__GOAL OF THE EXERCISE__
Reproduce the records below word for word, leaving out the pictures.

__DATA PROVIDED__
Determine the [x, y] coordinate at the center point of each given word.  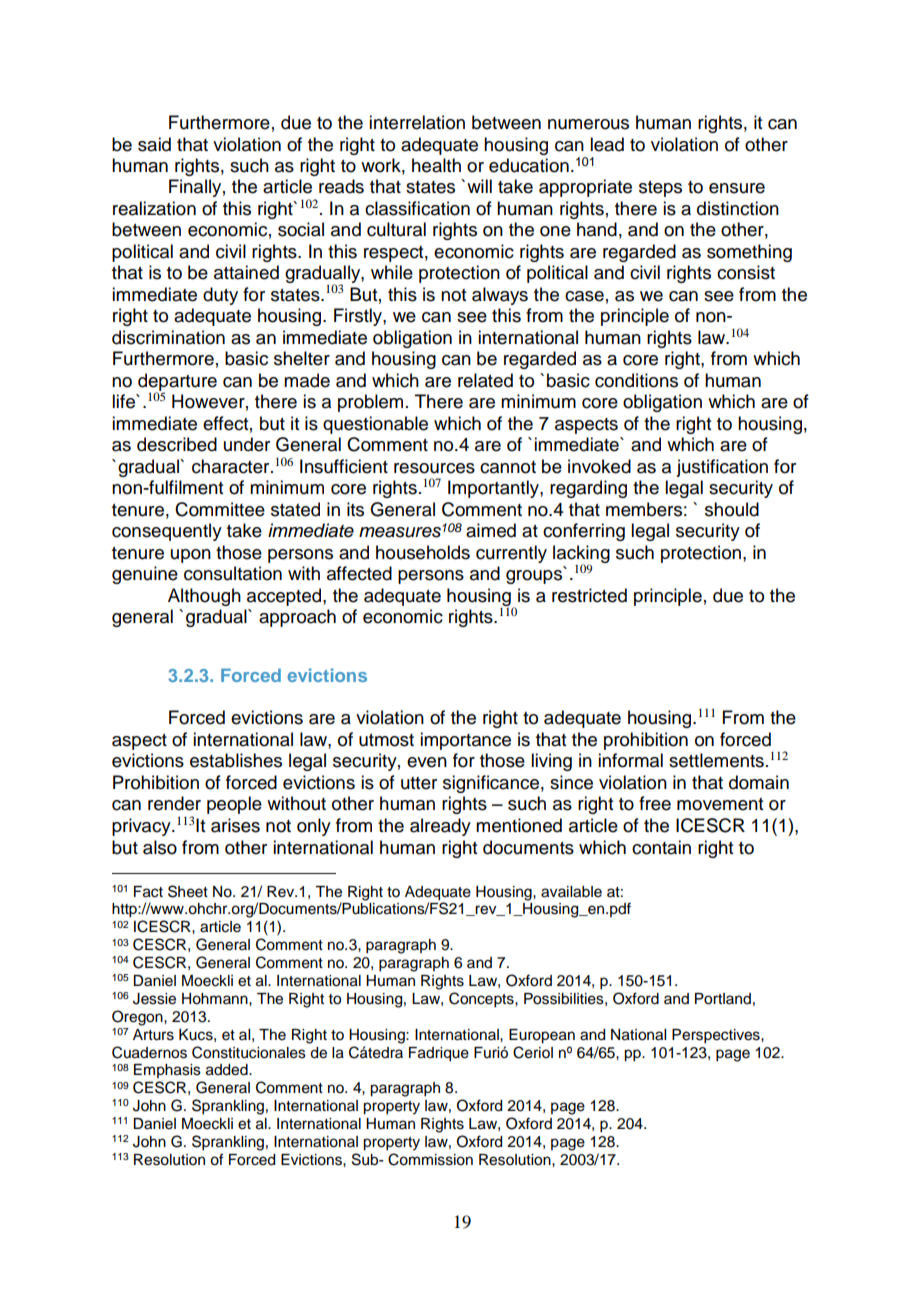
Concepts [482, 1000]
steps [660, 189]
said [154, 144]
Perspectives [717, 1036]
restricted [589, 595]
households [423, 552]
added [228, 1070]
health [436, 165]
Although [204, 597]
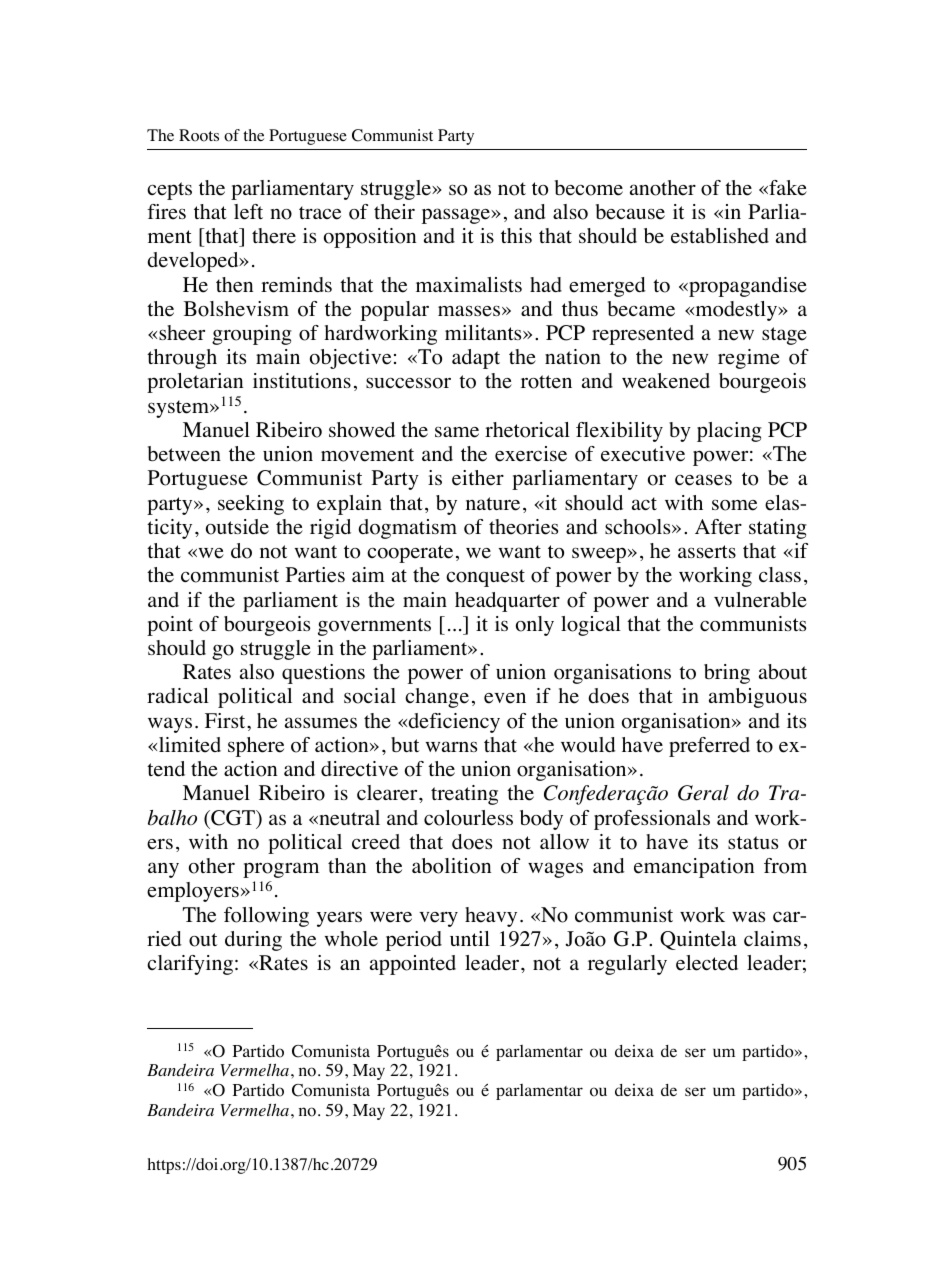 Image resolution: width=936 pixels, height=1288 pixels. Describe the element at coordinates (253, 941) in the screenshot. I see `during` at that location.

__TASK SOLUTION__
Determine the [x, y] coordinate at the center point of each given word.  
Concepts [482, 1000]
steps [660, 189]
said [154, 144]
Perspectives [717, 1036]
restricted [589, 595]
households [423, 552]
added [228, 1070]
health [436, 165]
Although [204, 597]
 Image resolution: width=936 pixels, height=1288 pixels. Describe the element at coordinates (253, 941) in the screenshot. I see `during` at that location.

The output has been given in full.